Description of the task -> For the listing that follows, give again exactly the lines from the one with "This screenshot has height=768, width=1135." to the one with "The width and height of the screenshot is (844, 1089).", including both.

Records shown ->
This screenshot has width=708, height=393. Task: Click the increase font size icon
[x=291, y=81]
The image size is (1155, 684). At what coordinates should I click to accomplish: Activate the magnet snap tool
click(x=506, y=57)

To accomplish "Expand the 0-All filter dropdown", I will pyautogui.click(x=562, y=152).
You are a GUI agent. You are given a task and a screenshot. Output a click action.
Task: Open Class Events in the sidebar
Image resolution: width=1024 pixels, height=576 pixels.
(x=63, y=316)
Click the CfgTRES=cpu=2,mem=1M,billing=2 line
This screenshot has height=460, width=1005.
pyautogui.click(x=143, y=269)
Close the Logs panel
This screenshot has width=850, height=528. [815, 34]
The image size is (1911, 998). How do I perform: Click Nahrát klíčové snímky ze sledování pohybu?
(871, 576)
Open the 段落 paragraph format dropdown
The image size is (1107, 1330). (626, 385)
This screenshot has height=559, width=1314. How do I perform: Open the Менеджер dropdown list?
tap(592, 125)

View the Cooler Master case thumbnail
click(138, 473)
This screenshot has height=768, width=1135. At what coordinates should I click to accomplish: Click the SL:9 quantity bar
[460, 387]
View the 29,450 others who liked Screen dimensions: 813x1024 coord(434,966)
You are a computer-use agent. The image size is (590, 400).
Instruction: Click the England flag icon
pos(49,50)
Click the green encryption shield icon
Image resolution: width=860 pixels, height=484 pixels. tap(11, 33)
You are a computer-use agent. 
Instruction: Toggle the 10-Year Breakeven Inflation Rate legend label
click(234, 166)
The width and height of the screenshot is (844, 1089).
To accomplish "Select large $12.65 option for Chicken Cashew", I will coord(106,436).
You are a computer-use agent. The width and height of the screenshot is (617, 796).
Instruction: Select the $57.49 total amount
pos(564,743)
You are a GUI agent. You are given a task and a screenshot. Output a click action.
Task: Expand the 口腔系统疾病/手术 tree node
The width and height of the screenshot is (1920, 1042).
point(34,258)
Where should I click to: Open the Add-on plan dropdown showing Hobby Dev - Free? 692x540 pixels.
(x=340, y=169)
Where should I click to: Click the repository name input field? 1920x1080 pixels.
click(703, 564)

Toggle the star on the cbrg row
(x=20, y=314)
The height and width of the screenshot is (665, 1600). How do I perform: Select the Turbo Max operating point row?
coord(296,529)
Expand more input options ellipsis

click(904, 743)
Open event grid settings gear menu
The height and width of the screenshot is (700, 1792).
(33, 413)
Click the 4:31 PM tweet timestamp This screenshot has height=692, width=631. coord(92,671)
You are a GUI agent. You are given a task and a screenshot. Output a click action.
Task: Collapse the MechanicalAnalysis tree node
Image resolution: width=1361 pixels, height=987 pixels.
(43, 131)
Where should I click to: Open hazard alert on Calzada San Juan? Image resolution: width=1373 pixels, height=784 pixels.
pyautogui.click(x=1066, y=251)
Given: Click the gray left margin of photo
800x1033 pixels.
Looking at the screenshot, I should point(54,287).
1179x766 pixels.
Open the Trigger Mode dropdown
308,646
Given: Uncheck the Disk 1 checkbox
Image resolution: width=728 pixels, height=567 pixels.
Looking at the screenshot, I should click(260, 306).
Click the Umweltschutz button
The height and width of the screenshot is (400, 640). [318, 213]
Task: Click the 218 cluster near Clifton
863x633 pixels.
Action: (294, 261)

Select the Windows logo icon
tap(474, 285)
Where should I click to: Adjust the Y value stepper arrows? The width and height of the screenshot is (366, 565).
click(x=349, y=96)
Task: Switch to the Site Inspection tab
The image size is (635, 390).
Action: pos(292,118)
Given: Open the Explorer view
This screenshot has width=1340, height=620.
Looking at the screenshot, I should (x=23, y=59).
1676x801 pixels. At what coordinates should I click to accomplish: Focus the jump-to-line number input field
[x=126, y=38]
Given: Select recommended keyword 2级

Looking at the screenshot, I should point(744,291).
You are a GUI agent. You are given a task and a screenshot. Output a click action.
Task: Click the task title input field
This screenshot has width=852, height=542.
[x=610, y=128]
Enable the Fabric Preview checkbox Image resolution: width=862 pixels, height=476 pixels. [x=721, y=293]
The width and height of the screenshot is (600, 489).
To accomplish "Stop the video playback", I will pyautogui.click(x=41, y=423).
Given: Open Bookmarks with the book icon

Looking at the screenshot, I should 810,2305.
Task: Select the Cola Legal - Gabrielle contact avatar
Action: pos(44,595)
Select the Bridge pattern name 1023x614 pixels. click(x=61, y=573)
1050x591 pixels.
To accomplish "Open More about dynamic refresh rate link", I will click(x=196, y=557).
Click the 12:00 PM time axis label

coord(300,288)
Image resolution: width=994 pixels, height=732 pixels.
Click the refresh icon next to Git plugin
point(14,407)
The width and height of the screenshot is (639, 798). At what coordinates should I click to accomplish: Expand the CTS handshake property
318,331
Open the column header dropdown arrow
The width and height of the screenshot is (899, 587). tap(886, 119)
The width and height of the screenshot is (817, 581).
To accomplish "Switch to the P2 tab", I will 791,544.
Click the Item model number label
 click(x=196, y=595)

Answer for this exercise ->
This screenshot has height=768, width=1135. At what coordinates should I click to accomplish: Click the SL:9 quantity bar
[460, 387]
View the 29,450 others who liked Screen dimensions: 813x1024 coord(434,966)
You are a computer-use agent. The image size is (590, 400).
Instruction: Click the England flag icon
pos(49,50)
Click the green encryption shield icon
Image resolution: width=860 pixels, height=484 pixels. tap(11, 33)
You are a computer-use agent. 
Instruction: Toggle the 10-Year Breakeven Inflation Rate legend label
click(234, 166)
The width and height of the screenshot is (844, 1089).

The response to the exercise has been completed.